--- Work task ---
What is needed is a word-for-word copy of all the entries, minus the pictures.

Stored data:
--- --- ---

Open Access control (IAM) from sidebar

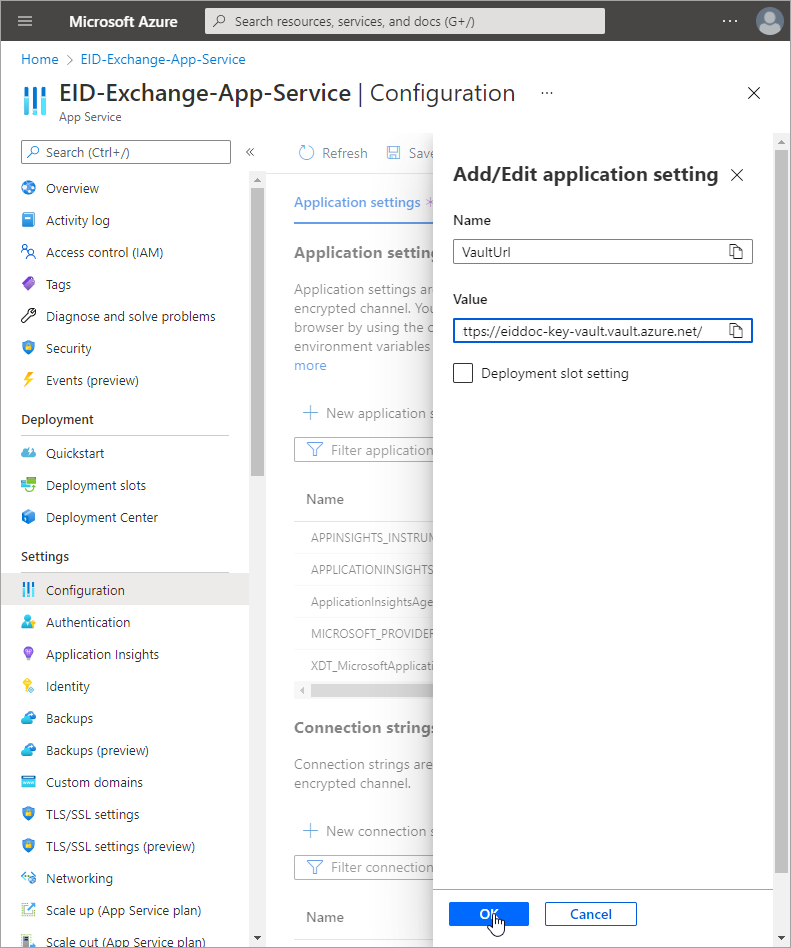(x=104, y=252)
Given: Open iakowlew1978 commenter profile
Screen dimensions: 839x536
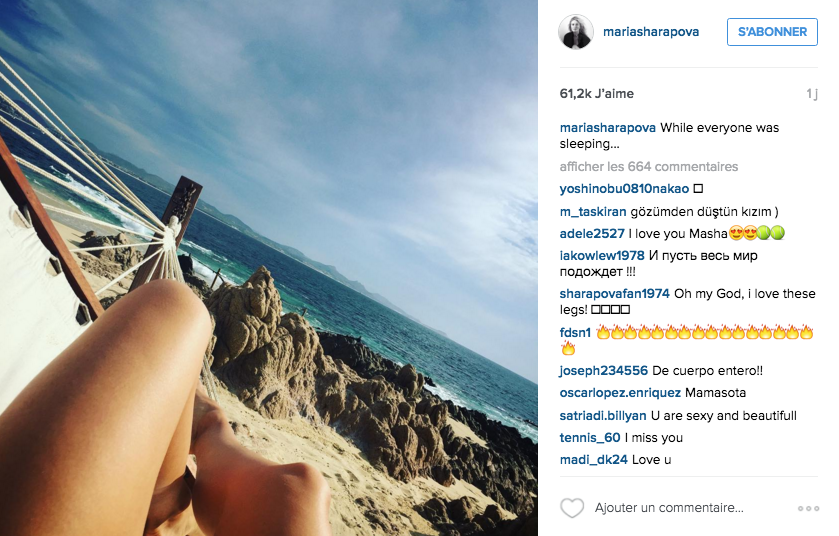Looking at the screenshot, I should pos(602,256).
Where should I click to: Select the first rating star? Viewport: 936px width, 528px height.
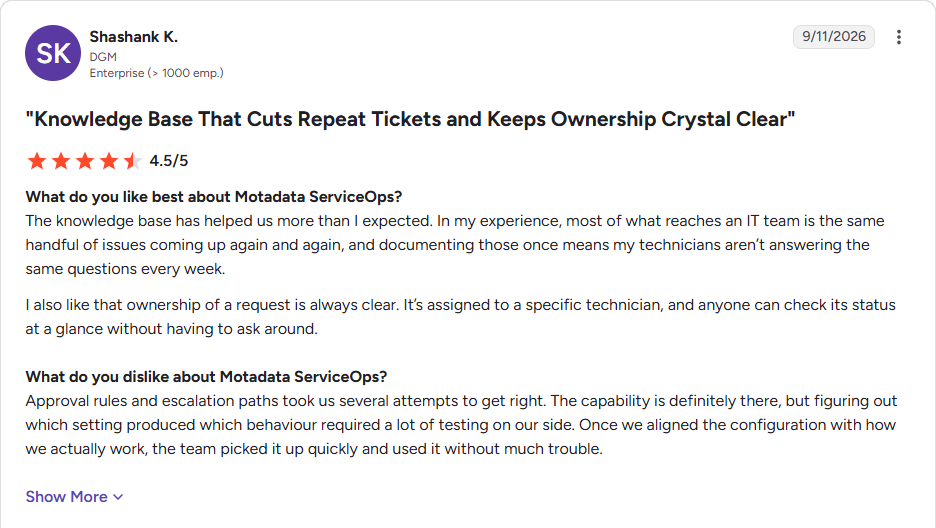coord(37,161)
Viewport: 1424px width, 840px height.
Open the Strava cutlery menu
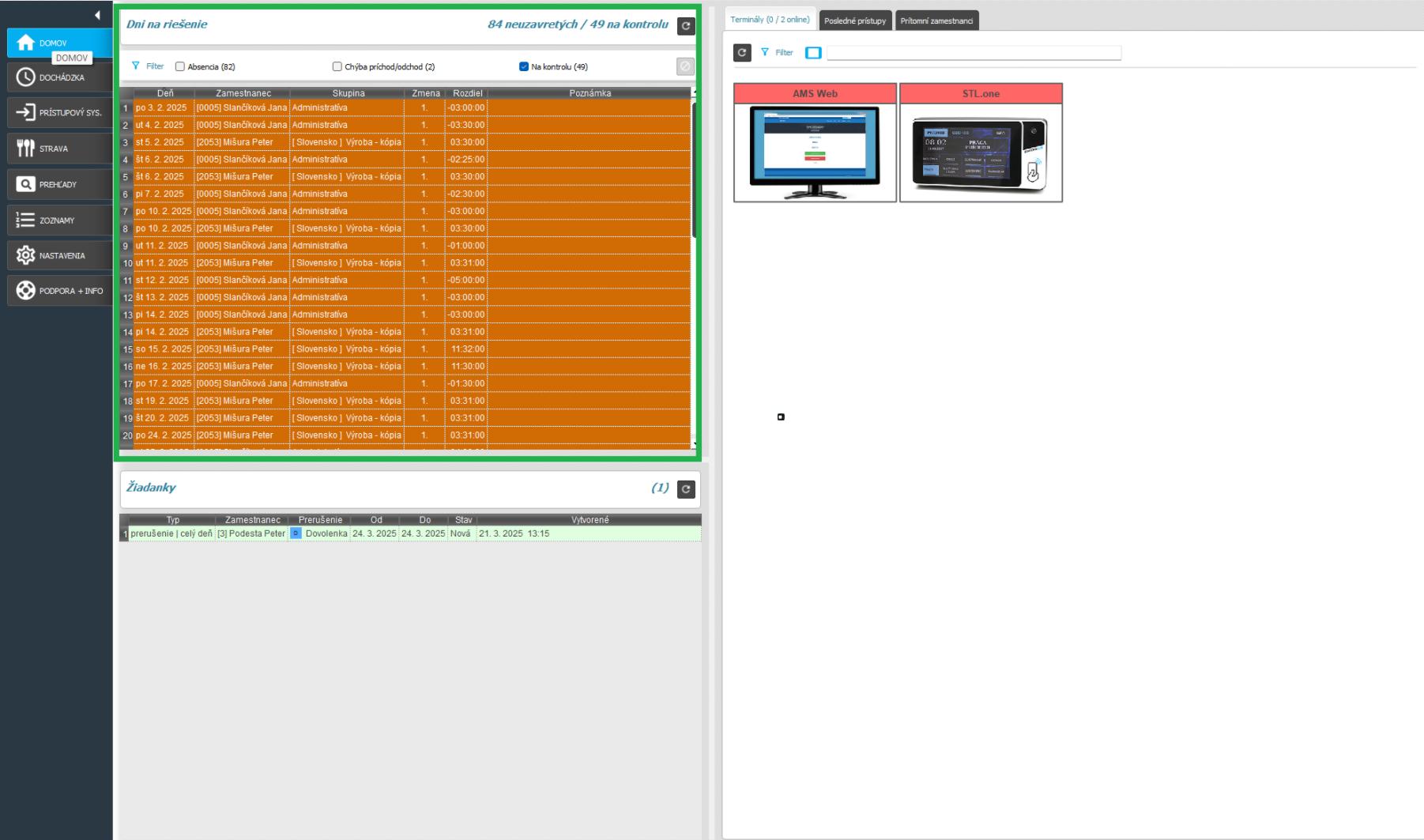pos(59,149)
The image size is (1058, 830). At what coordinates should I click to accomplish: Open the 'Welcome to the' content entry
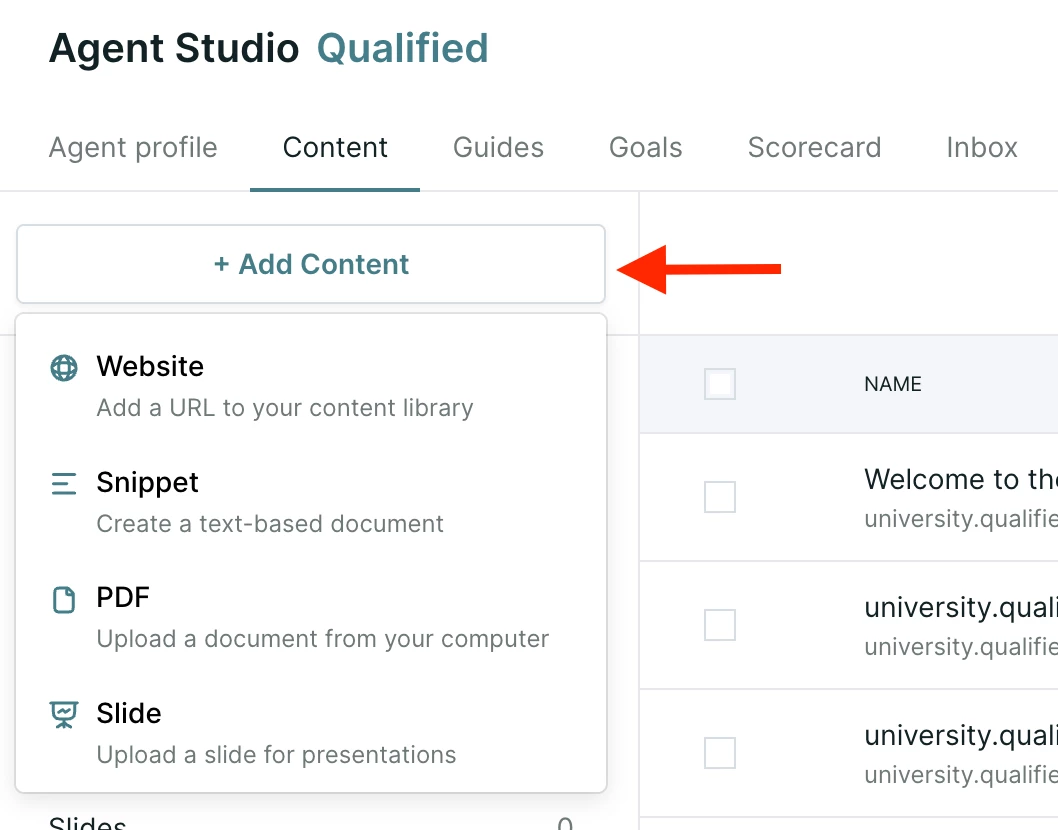point(961,479)
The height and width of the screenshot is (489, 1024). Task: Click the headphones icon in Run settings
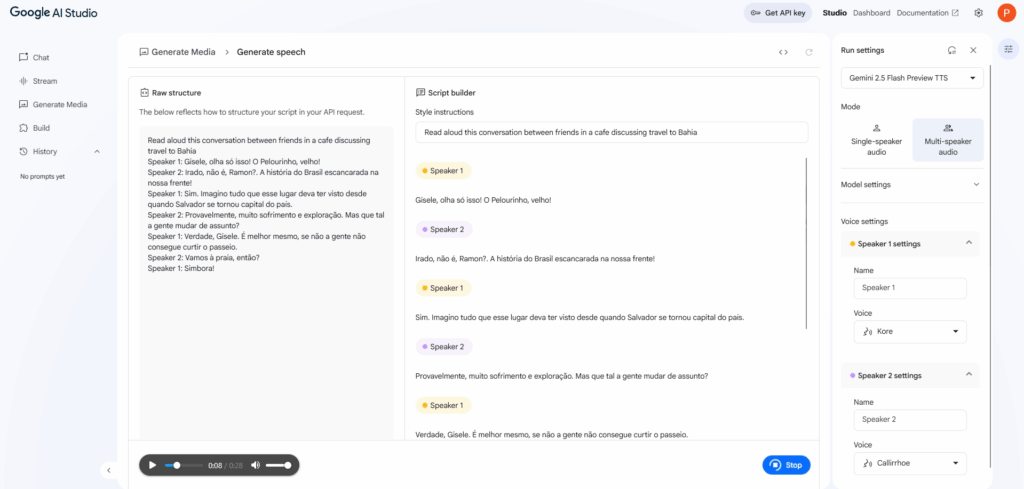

--- --- ---

--- Output below ---
Open Access control (IAM) from sidebar

(x=104, y=252)
Given: Open iakowlew1978 commenter profile
Screen dimensions: 839x536
Looking at the screenshot, I should pos(602,256).
Where should I click to: Select the first rating star? Viewport: 936px width, 528px height.
coord(37,161)
Viewport: 1424px width, 840px height.
Open the Strava cutlery menu
pos(59,149)
The image size is (1058, 830). At what coordinates should I click to accomplish: Open the 'Welcome to the' content entry
point(961,479)
The height and width of the screenshot is (489, 1024). Task: Click the headphones icon in Run settings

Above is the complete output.